#### [Task directions]
Faithfully repeat all of the records, as they are written below.
### Supplied data ###
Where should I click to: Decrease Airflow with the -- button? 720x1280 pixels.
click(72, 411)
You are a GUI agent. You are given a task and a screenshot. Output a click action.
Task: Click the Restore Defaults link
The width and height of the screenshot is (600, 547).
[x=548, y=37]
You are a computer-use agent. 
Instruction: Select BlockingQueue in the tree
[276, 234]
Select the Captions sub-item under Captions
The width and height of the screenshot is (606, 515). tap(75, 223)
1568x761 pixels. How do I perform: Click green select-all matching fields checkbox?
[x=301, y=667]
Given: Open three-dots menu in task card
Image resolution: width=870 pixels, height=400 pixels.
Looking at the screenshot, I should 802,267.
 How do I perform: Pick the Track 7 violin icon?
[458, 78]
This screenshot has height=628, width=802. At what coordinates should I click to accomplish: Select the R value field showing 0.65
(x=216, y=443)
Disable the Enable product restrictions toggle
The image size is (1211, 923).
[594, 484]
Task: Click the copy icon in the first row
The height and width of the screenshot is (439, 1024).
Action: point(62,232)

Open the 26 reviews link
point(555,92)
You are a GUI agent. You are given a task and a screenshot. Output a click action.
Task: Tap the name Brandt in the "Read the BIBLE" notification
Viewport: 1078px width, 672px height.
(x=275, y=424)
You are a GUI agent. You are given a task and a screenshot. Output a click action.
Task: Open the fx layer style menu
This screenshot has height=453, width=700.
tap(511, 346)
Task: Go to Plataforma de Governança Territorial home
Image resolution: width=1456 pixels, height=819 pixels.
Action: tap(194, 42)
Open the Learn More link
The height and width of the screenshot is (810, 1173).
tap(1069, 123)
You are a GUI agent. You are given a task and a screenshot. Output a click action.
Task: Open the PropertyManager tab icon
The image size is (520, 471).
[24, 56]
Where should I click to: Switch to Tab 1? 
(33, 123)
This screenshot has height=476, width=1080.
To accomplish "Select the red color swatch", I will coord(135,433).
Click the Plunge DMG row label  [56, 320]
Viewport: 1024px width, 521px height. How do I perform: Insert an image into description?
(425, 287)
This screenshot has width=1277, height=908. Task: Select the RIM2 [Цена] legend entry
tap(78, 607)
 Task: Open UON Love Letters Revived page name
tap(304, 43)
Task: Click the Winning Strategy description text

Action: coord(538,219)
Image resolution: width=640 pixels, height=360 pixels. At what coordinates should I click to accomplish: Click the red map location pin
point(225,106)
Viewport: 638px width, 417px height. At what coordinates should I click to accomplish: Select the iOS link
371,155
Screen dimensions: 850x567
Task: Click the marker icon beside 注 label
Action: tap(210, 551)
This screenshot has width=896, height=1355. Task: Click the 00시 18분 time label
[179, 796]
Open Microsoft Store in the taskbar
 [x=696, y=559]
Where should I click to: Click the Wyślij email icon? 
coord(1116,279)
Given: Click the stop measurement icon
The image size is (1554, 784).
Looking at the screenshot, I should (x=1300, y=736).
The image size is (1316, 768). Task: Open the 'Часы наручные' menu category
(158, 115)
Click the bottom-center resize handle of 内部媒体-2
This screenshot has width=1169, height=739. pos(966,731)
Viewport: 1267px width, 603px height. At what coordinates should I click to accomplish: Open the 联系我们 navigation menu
###
#### [Answer to the exercise]
Where should I click to: Decrease Airflow with the -- button? 720x1280 pixels.
click(72, 411)
You are a GUI agent. You are given a task and a screenshot. Output a click action.
Task: Click the Restore Defaults link
The width and height of the screenshot is (600, 547).
[x=548, y=37]
You are a computer-use agent. 
Instruction: Select BlockingQueue in the tree
[276, 234]
Select the Captions sub-item under Captions
The width and height of the screenshot is (606, 515). tap(75, 223)
1568x761 pixels. How do I perform: Click green select-all matching fields checkbox?
[x=301, y=667]
Given: Open three-dots menu in task card
Image resolution: width=870 pixels, height=400 pixels.
Looking at the screenshot, I should 802,267.
 How do I perform: Pick the Track 7 violin icon?
[458, 78]
This screenshot has height=628, width=802. At what coordinates should I click to accomplish: Select the R value field showing 0.65
(x=216, y=443)
Disable the Enable product restrictions toggle
The image size is (1211, 923).
[594, 484]
Task: Click the copy icon in the first row
The height and width of the screenshot is (439, 1024).
Action: point(62,232)

Open the 26 reviews link
point(555,92)
You are a GUI agent. You are given a task and a screenshot. Output a click action.
Task: Tap the name Brandt in the "Read the BIBLE" notification
Viewport: 1078px width, 672px height.
(x=275, y=424)
You are a GUI agent. You are given a task and a screenshot. Output a click action.
Task: Open the fx layer style menu
This screenshot has height=453, width=700.
tap(511, 346)
Task: Go to Plataforma de Governança Territorial home
Image resolution: width=1456 pixels, height=819 pixels.
Action: tap(194, 42)
Open the Learn More link
The height and width of the screenshot is (810, 1173).
tap(1069, 123)
You are a GUI agent. You are given a task and a screenshot. Output a click action.
Task: Open the PropertyManager tab icon
The image size is (520, 471).
[24, 56]
Where should I click to: Switch to Tab 1? 
(33, 123)
This screenshot has height=476, width=1080.
To accomplish "Select the red color swatch", I will coord(135,433).
Click the Plunge DMG row label  [56, 320]
Viewport: 1024px width, 521px height. How do I perform: Insert an image into description?
(425, 287)
This screenshot has width=1277, height=908. Task: Select the RIM2 [Цена] legend entry
tap(78, 607)
 Task: Open UON Love Letters Revived page name
tap(304, 43)
Task: Click the Winning Strategy description text

Action: coord(538,219)
Image resolution: width=640 pixels, height=360 pixels. At what coordinates should I click to accomplish: Click the red map location pin
point(225,106)
Viewport: 638px width, 417px height. At what coordinates should I click to accomplish: Select the iOS link
371,155
Screen dimensions: 850x567
Task: Click the marker icon beside 注 label
Action: tap(210, 551)
This screenshot has width=896, height=1355. Task: Click the 00시 18분 time label
[179, 796]
Open Microsoft Store in the taskbar
 [x=696, y=559]
Where should I click to: Click the Wyślij email icon? 
coord(1116,279)
Given: Click the stop measurement icon
The image size is (1554, 784).
Looking at the screenshot, I should (x=1300, y=736).
The image size is (1316, 768). Task: Open the 'Часы наручные' menu category
(158, 115)
Click the bottom-center resize handle of 内部媒体-2
This screenshot has width=1169, height=739. pos(966,731)
Viewport: 1267px width, 603px height. At what coordinates should I click to accomplish: Open the 联系我们 navigation menu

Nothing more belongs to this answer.